§ **TASK OBJECTIVE**
Give back, exactly and with nothing else, the lines running from the one that contains "Viewport: 728px width, 546px height." to the end of the entries below; do not include pictures.

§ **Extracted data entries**
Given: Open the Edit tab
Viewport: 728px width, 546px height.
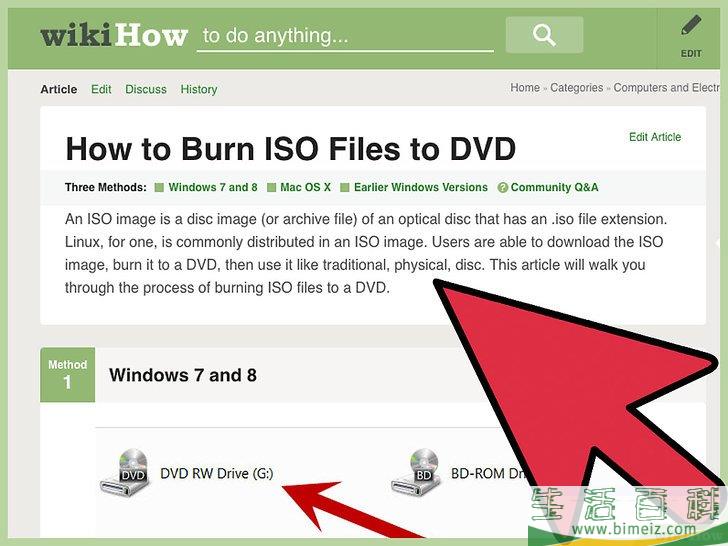Looking at the screenshot, I should [101, 89].
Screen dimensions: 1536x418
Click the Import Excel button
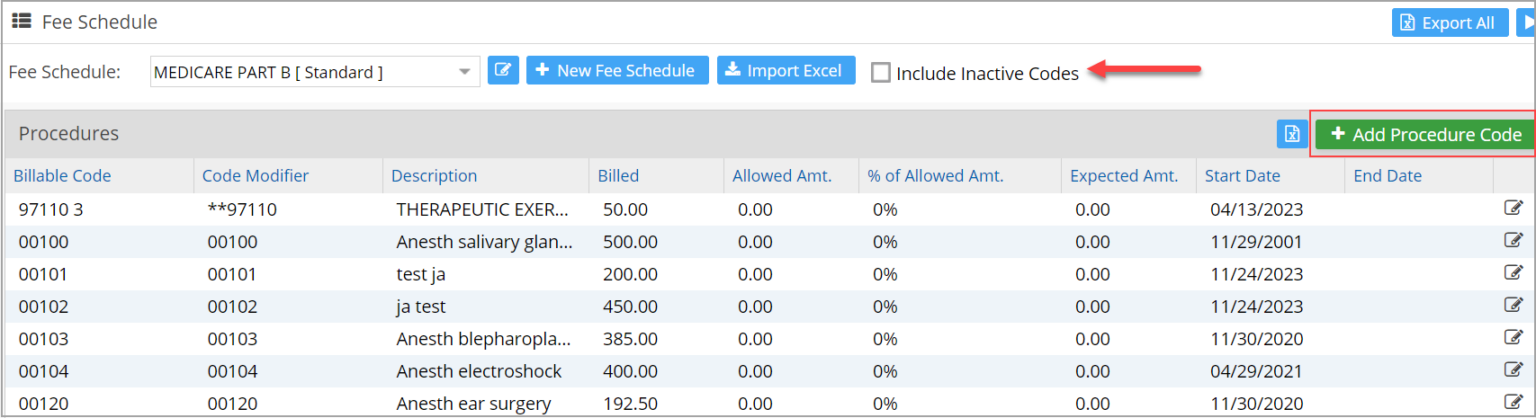785,71
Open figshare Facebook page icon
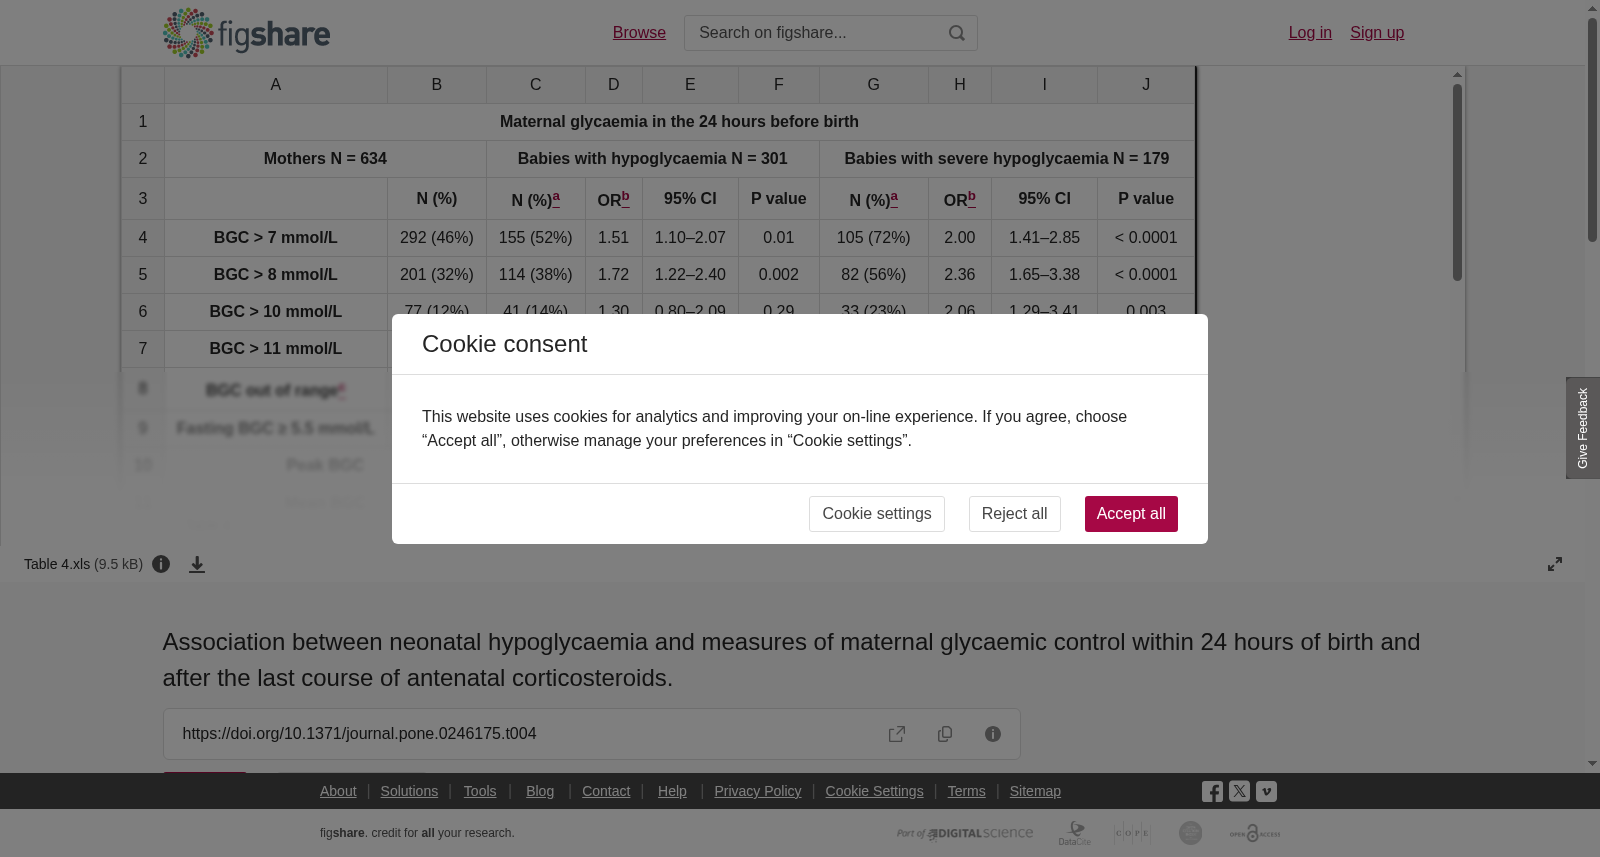This screenshot has height=857, width=1600. coord(1212,791)
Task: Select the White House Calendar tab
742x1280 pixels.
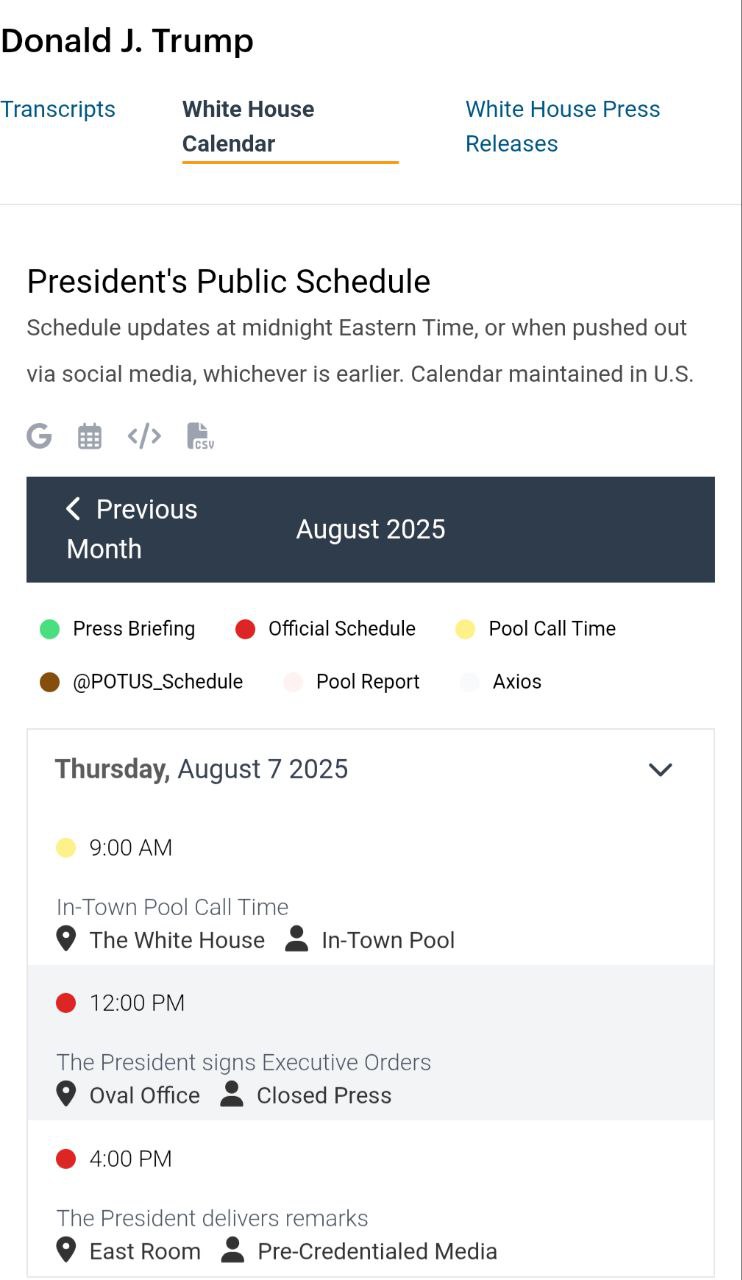Action: click(248, 126)
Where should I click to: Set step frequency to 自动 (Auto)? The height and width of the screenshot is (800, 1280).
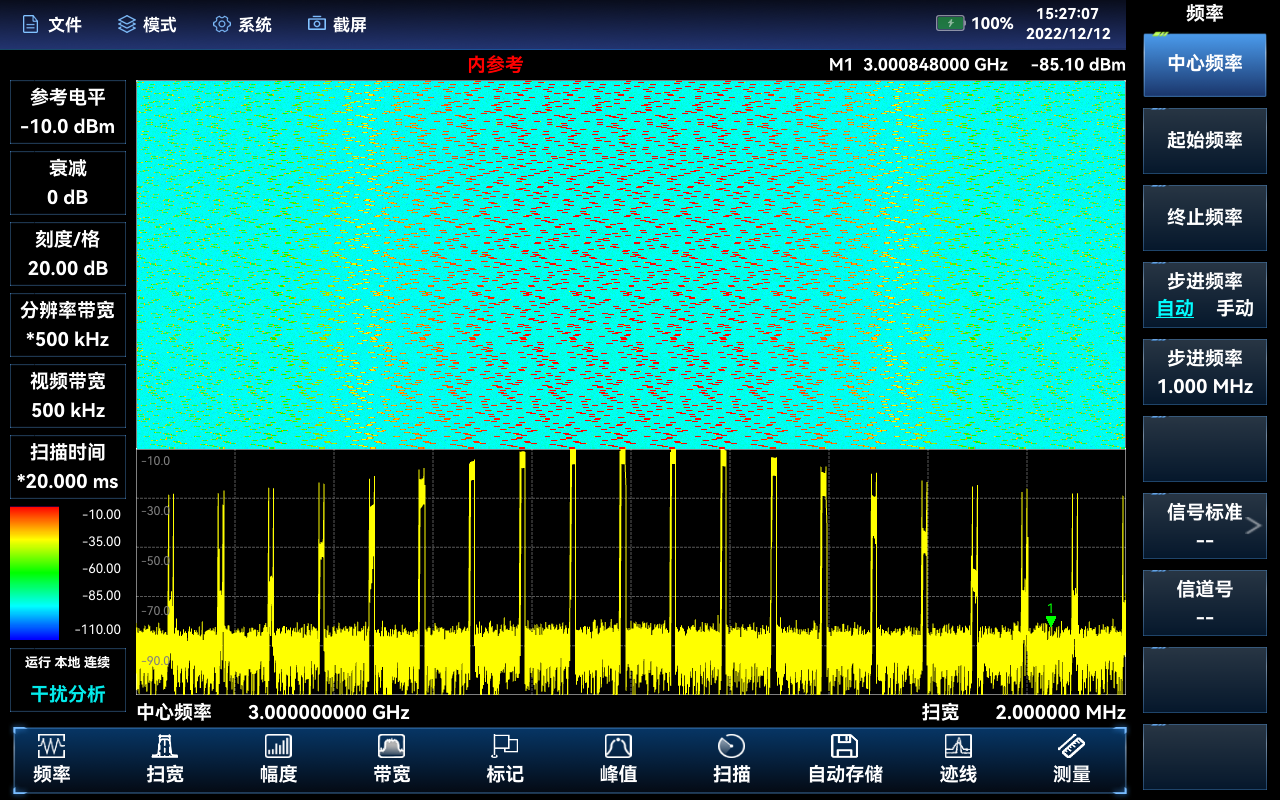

§ **FINAL ANSWER**
Viewport: 728px width, 546px height.
Looking at the screenshot, I should [101, 89].
Screen dimensions: 1536x418
Click the Import Excel button
785,71
Open figshare Facebook page icon
This screenshot has height=857, width=1600. coord(1212,791)
Task: Select the White House Calendar tab
742x1280 pixels.
Action: click(248, 126)
Where should I click to: Set step frequency to 自动 (Auto)? The height and width of the screenshot is (800, 1280).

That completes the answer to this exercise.